There exists a set $A$ on $\{1,...,N\}$ where $ |A|\geq\frac{2}{\sqrt{3}}\sqrt{N}$ and $E(A)=o(N)$.

Let $B$ be a Sidon set on $\{1,...,n\}$. Let $C = \{3n+1-b | b\in B\}$. Let $A=B\cup C$.

Suppose $a<b\leq c<d$ and $a+d=c+b$, where $a,b,c,d$ are elements of $A$. Now I will analyze the possibilities of $a,b,c,d$.

• They can't be all in $B$ or all in $C$, as $B$ and $C$ are Sidon sets.

• They can't be 3 in $B$ and 1 in $C$, or vice versa.
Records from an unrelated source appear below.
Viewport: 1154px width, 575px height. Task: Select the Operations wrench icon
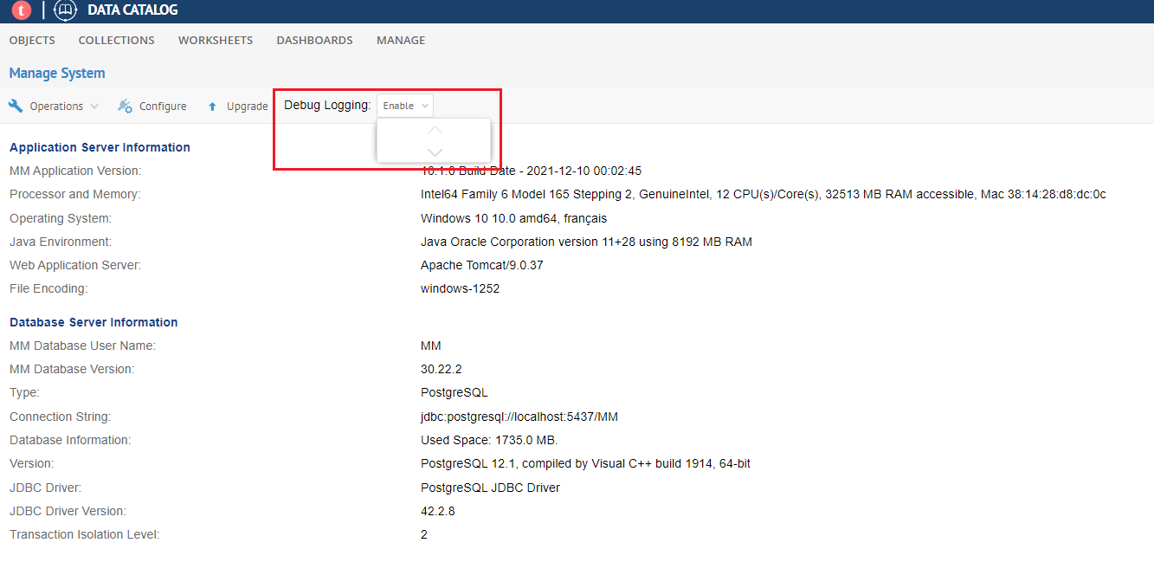click(x=15, y=105)
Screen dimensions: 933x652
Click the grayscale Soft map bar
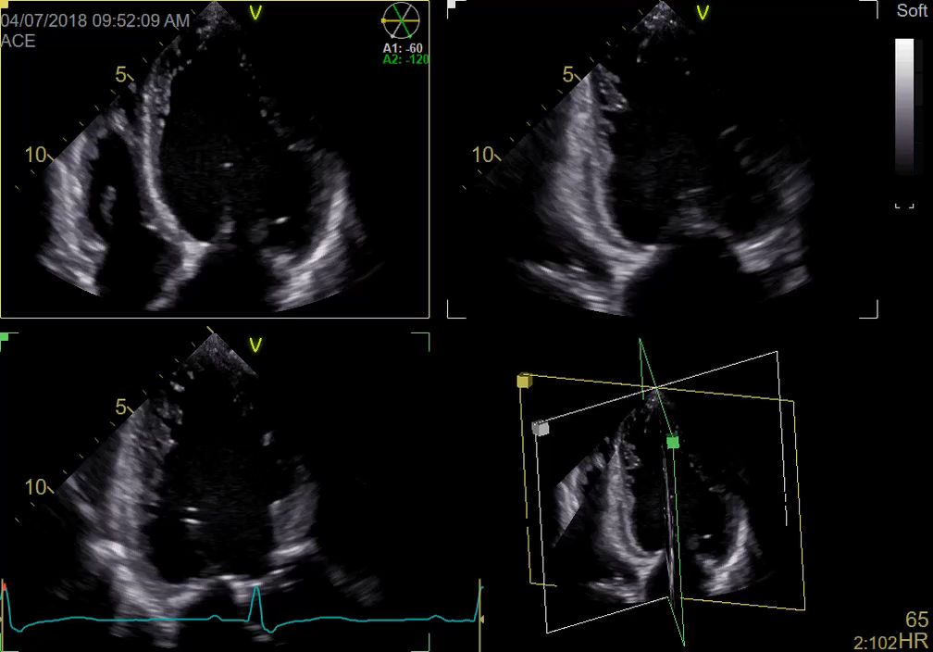point(904,107)
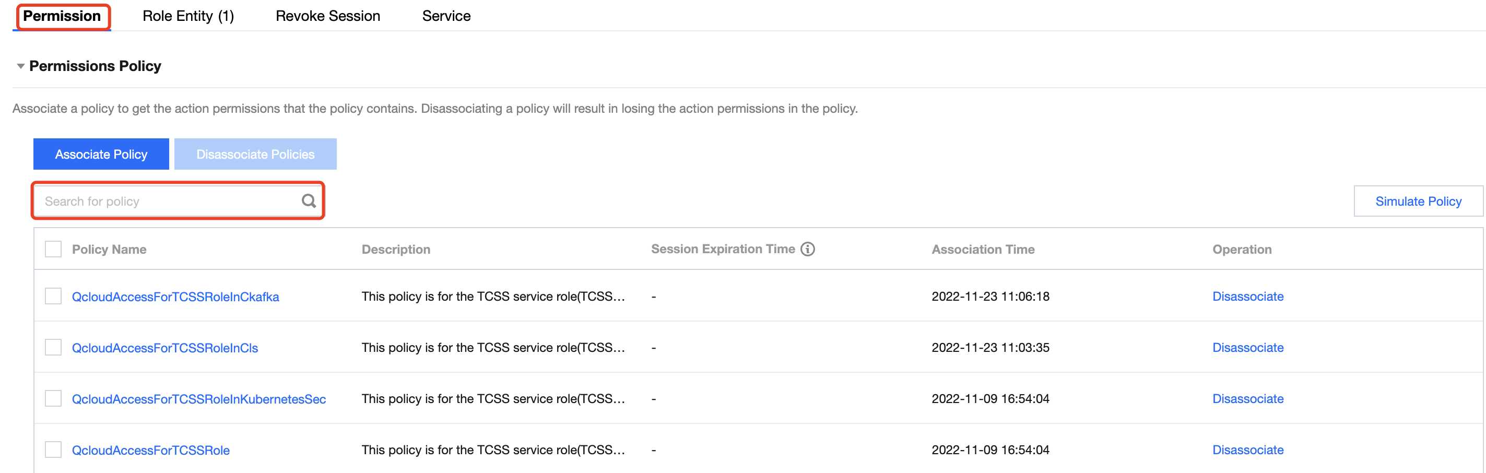The height and width of the screenshot is (473, 1486).
Task: Disassociate the QcloudAccessForTCSSRole policy
Action: pyautogui.click(x=1247, y=450)
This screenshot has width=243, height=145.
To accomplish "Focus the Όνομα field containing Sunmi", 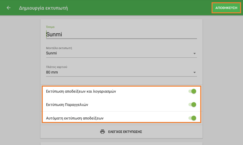I will click(x=121, y=34).
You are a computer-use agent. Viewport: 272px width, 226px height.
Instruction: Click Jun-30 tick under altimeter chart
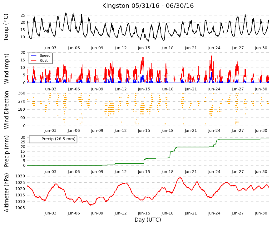coord(261,213)
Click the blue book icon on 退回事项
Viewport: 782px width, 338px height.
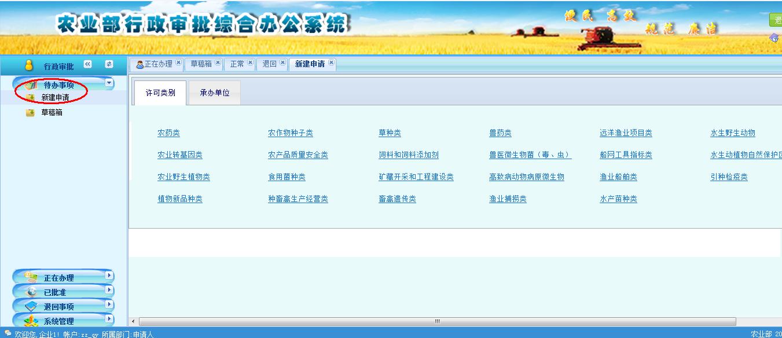(x=31, y=307)
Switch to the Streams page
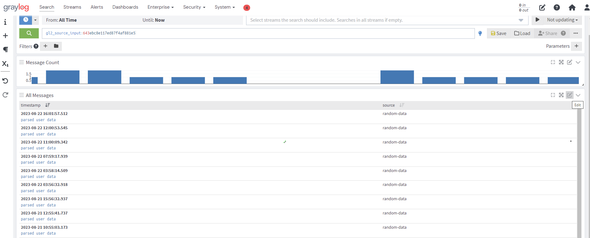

To see this, note that the sum of any two elements in $B$ is smaller than any element in $C$.

• So $a,b\in B$ and $c,d \in C$. Since $b-a=d-c$, it follows that $(3n+1-c)-(3n+1-d)=b-a$. Observe that $(3n+1-c)$, $(3n+1-d)$, $b$ and $a$ are all elements of the Sidon set $B$, so we have $(3n+1-c)=b$ and $(3n+1-d)=a$, i.e. $a+d=c+b=3n+1$.

So it's clear that $r_A(k)$ is larger than $2$ only if $k=3n+1$, where it's $O(\sqrt{n})$, which implies $E(A)=o(n)$.

Let $N$ be the largest element of $A$. $ |A|\geq\frac{2}{\sqrt{3}}\sqrt{N}$ and $E(A)=o(N)$, as required.